Pero más allá de ello, más allá de obligarnos a beber agua estéril, el consumo de cloro está en entredicho por sus posibles negativos efectos en la salud.  La revista Scientific American ha consignado que “los opositores a la cloración apuntan a estudios que relacionan la exposición repetida al cloro en el agua con una mayor incidencia de cánceres a la vejiga, al recto y de mamas. El problema radica en la capacidad del cloro para interactuar con compuestos orgánicos del agua dulce creando trihalometanos (THM), que al ser ingeridos pueden fomentar el crecimiento de radicales libres que destruirían o dañarían células vitales del cuerpo”.  Junto al cáncer, la exposición a los THM ha sido relacionada con otros problemas de salud como asma, eccemas, enfermedades al corazón y las tasas más altas de aborto involuntario y defectos de nacimiento, relata la misma revista.

La Sociedad Canadiense de Cáncer agrega que “durante décadas investigadores han evaluado los efectos a largo plazo del uso del agua corriente clorada. La mayoría de los estudios han demostrado que cuando las personas están expuestas al agua clorada durante largos períodos de tiempo aumenta ligeramente el riesgo de cáncer a la vejiga. También algunos estudios han encontrado vínculos con el cáncer colorrectal, sin embargo se requieren más investigaciones para estar seguros de esta relación”.

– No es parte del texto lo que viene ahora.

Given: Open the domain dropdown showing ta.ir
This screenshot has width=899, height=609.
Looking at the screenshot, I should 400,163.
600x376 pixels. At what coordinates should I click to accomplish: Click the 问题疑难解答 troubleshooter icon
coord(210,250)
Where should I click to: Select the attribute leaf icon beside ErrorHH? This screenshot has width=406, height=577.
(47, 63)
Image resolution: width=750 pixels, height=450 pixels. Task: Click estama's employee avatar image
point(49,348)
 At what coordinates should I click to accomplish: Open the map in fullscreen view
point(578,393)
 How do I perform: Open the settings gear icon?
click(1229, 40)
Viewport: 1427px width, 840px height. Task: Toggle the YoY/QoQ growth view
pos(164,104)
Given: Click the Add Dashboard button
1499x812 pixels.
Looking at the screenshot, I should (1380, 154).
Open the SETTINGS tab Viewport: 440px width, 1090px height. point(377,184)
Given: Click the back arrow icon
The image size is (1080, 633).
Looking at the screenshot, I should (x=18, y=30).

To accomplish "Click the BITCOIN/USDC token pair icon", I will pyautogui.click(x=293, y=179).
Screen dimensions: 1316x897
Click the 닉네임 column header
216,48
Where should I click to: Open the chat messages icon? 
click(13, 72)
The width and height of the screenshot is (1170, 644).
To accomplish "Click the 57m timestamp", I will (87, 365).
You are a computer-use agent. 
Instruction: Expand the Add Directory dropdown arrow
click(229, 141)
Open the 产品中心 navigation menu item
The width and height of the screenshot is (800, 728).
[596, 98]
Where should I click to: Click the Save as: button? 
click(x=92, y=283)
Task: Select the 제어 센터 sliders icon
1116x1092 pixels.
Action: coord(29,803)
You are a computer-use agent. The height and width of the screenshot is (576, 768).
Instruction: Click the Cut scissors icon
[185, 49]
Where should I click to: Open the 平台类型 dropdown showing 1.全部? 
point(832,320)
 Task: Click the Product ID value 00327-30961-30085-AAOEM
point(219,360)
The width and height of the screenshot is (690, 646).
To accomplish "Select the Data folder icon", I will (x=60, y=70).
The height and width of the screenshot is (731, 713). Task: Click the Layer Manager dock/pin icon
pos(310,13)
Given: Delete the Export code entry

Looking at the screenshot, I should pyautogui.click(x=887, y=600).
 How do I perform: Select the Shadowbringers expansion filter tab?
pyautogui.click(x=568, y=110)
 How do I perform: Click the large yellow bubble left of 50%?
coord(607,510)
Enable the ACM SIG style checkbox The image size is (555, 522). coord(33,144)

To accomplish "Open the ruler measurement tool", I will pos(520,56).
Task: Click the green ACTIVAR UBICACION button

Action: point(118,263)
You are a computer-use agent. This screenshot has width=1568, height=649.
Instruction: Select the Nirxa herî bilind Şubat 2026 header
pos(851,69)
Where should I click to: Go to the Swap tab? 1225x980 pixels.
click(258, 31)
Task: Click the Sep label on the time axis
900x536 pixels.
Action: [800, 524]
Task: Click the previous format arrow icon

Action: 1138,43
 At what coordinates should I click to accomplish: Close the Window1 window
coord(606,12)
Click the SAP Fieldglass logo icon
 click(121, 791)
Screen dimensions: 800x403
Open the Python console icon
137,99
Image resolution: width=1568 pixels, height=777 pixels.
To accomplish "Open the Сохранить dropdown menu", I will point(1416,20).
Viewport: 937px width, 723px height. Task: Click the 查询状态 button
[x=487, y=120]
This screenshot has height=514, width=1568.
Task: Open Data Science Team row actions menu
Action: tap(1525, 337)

El proceso de artificialización que ha impulsado el ser humano durante centurias para beneficio propio ha tenido efectos positivos pero también algunos negativos, para nosotros y para las más diversas especies. Hoy, como siempre, es necesario reflexionar sobre aquello, considerando que volver a lo natural se está convirtiendo cada día más en un imperativo fundamental.   Máxima elemental, incluso a pesar de los cantos de sirenas de algunos que desde los más variados espacios y roles nos quieren convencer que proteger la naturaleza y los ecosistemas está mal.

Algo que en Aysén es un aspecto fundamental cuando hablamos del tipo de región que queremos construir.